* [Exercise passage]
Julius Robson, wireless technology consultant at Cambridge Broadband Networks, thinks both technologies face challenges in terms of site acquisition and managing the costs of their deployment.
‘Having bulk deals with authorities is definitely the preference,’ he says. ‘That’s the theory, but if you look at the O2 trial in London it had to end up filling out a form for each site. There’s a lot of thought going in now about how they’re going to do this efficiently. They might effectively have a middleman that acquires sites, then there’s the question of having multiple operators sharing sites – councils won’t be happy with having three different operators wanting to install a small cell at a site. One operator will be forced to share.’
Frank Oehler, vice president of sales at Ubidyne, explains the problems deployment of each technology may encounter. ‘It is quite a different planning activity between the two and it is very interesting to see how the American operators are approaching DAS and small cells,’ he says.

* [Data records]
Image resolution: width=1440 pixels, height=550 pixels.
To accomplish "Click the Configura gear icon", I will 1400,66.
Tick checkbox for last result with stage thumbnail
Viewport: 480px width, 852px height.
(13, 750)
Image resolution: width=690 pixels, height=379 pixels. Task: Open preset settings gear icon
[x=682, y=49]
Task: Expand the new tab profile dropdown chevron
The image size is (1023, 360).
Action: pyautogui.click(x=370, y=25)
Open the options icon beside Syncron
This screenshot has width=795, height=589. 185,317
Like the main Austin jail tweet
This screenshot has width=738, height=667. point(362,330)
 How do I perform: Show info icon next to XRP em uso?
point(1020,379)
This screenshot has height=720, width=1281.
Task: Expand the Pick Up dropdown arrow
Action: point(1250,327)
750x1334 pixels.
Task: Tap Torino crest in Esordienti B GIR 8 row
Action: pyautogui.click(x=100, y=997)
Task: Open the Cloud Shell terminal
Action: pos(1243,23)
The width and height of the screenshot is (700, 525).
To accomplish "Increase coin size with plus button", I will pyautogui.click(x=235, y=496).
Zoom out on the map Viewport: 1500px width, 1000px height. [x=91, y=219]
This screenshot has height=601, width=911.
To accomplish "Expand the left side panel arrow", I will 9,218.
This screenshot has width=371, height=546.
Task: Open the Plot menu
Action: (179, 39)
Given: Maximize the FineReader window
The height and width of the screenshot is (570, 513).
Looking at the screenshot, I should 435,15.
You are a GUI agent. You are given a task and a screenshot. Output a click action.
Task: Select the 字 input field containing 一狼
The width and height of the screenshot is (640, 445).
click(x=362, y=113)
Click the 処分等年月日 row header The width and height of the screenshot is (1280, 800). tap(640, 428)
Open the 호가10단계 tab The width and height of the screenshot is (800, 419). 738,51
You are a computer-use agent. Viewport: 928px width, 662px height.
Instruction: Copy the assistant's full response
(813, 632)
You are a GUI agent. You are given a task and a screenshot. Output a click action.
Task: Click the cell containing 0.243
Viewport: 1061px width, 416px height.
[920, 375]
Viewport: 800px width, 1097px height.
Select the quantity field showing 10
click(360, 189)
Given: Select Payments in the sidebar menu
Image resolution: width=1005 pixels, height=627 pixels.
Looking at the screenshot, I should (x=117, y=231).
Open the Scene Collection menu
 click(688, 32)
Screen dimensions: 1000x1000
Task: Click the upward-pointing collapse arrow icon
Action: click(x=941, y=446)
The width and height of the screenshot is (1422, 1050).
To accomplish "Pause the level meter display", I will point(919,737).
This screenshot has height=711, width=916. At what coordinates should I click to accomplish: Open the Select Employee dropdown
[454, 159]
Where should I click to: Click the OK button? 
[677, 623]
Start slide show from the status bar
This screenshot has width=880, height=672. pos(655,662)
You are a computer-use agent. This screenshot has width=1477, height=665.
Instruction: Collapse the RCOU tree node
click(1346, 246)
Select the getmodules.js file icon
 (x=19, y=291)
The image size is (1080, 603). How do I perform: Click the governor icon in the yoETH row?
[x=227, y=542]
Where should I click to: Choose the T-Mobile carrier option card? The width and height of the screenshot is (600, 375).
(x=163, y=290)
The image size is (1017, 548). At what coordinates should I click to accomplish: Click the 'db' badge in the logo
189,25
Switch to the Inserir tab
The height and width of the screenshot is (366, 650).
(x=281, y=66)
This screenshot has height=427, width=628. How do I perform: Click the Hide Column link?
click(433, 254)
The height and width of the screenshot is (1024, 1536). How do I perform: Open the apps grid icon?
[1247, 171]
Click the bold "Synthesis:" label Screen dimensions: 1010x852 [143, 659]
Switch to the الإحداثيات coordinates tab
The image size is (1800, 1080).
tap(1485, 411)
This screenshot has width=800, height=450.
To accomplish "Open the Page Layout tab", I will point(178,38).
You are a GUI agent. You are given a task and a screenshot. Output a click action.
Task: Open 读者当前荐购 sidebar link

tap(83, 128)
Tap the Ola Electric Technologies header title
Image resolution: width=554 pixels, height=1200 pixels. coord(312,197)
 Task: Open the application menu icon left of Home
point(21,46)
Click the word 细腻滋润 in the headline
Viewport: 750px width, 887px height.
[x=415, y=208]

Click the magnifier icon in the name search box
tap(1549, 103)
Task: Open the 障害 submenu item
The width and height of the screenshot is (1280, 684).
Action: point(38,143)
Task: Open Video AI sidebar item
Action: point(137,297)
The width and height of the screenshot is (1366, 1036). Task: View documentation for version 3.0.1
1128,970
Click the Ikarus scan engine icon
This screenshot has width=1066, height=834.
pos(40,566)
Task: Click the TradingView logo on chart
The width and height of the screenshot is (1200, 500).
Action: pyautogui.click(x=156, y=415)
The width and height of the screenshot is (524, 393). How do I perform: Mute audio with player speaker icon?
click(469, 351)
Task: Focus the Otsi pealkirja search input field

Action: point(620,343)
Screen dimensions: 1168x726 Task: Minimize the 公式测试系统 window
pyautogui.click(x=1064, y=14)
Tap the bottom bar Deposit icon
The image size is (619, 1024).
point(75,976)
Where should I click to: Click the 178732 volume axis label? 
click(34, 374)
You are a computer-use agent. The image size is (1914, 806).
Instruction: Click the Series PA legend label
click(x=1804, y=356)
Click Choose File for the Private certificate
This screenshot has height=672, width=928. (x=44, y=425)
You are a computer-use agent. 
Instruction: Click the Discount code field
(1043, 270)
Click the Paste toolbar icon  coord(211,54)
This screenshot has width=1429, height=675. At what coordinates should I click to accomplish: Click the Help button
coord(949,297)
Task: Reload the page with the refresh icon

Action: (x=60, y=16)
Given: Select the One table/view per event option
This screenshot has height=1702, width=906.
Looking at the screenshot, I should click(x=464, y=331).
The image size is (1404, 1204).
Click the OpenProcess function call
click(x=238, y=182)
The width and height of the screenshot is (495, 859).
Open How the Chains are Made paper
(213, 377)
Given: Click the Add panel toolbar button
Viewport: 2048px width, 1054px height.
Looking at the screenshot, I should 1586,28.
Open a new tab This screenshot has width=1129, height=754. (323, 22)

* [Exercise tasks]
(a) In the text on small cell deployment, what position does Frank Oehler hold at Ubidyne?
(b) Write out the part of the text on small cell deployment that begins at the words "Julius Robson, wireless" and stops after "of their deployment.", keeping every word unchanged.
Answer using only the text on small cell deployment, not the data.

* [Exercise responses]
(a) He is vice president of sales at Ubidyne.

(b)
Julius Robson, wireless technology consultant at Cambridge Broadband Networks, thinks both technologies face challenges in terms of site acquisition and managing the costs of their deployment.